# What is required:
Pick up the piece on price forecasts during the war in Ukraine right after its last numbered point and keep writing it. The lines that follow it are not part of that piece.

# Passage:
— Start —
What does this mean?

With the war in Ukraine, there has been a noticeable shift in pricing; gas prices at the pump are a prime example. These pricing trends are not adhering to economic fundamentals; rather, they are being heavily influenced by war-related factors.

Our mission is to provide you with the best, most up-to-date forecasts possible as the war in Ukraine and related events unfold. Clients, Trends Report™ subscribers, and ITR Insiders™ may see more frequent revisions to some forecasts, particularly for commodity prices, as war-related factors change. Some things to keep in mind for each of these forecasts:

  1. The human loss of life is tragic, and our hearts break for the people impacted. Our analysis and forecasting are in no way meant to minimalize the tragedy that is occurring.
  2. Our role as economists is to provide you with an unbiased outlook.
  3. We have years of experience forecasting through prior wars.
  4. Examination of prior instances of war and other supply disruptions (real and anticipated) indicates that prices are not likely to be at normal "economic" levels through the next four quarters, should the war continue that long.
  5. We are not predicting how long the war will persist.
  6. We will adjust our forecast using normal economic fundamentals when the war ends or the disruptive pressures have eased.
  7. If the war escalates within Ukraine or spreads beyond Ukraine’s borders, we will need to reassess the forecasts.
— End —
# Supplied data:
— Start —
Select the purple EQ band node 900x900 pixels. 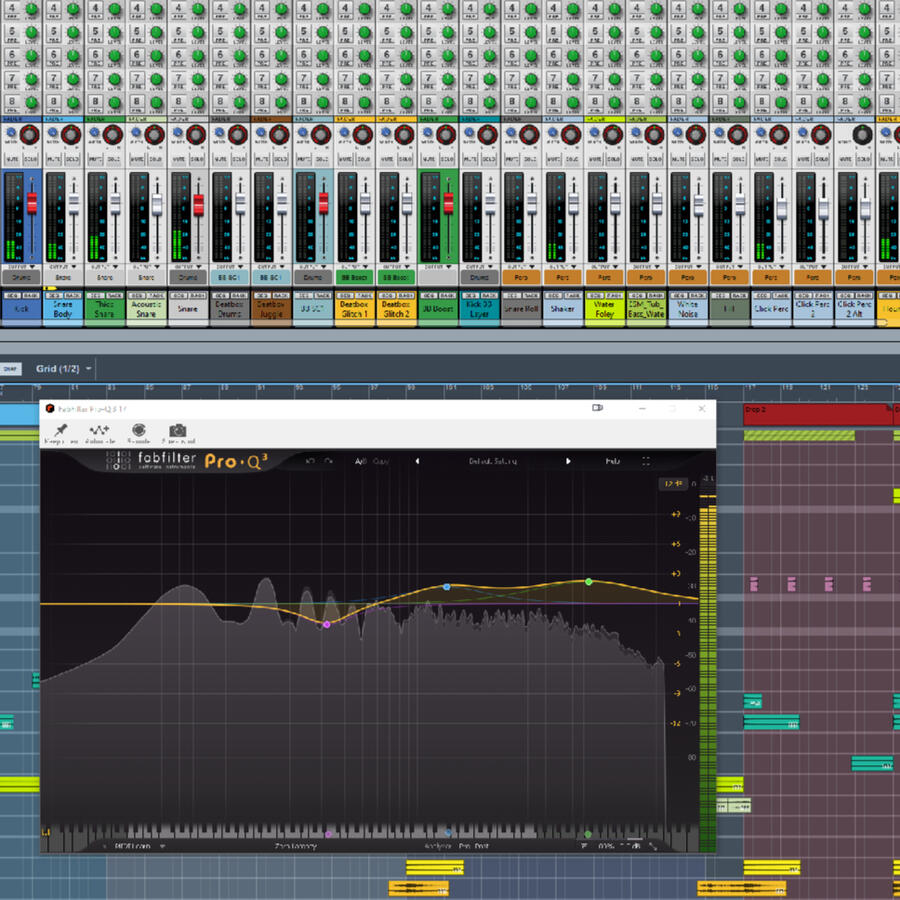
— End —
# Response to this task:
US Crude Oil Spot Prices

One of the first wartime forecasts that we are issuing is for US Crude Oil Spot Prices. Prior to the war in Ukraine, we had been anticipating the Oil Prices 3MMA (three-month moving average) would peak in the high $80s per barrel during the third quarter of this year. Prices were then projected to ease back into the high $70s by the end of this year. Now our latest forecast has Oil Prices staying above $100 for the rest of this year. There will be fluctuations in daily activity, but we expect Prices rise to be a defining trend this year.

The good news is that the US consumer is strong. The consumer will bear the increased costs at the pump and the related impact to the cost of other goods. Our analysis indicates that the higher oil prices we are projecting will not push the US economy into a recession in 2022.

However, be mindful that the increased energy costs could push some consumers to seek less-expensive alternatives. Consumers are not ready to give up on going out to eat, but some may choose restaurants that are more budget friendly. You do not want to compete for business on price alone, but you do need to ensure you have budget-friendly options or, if your prices are relatively higher, strong competitive advantages that help customers justify the difference.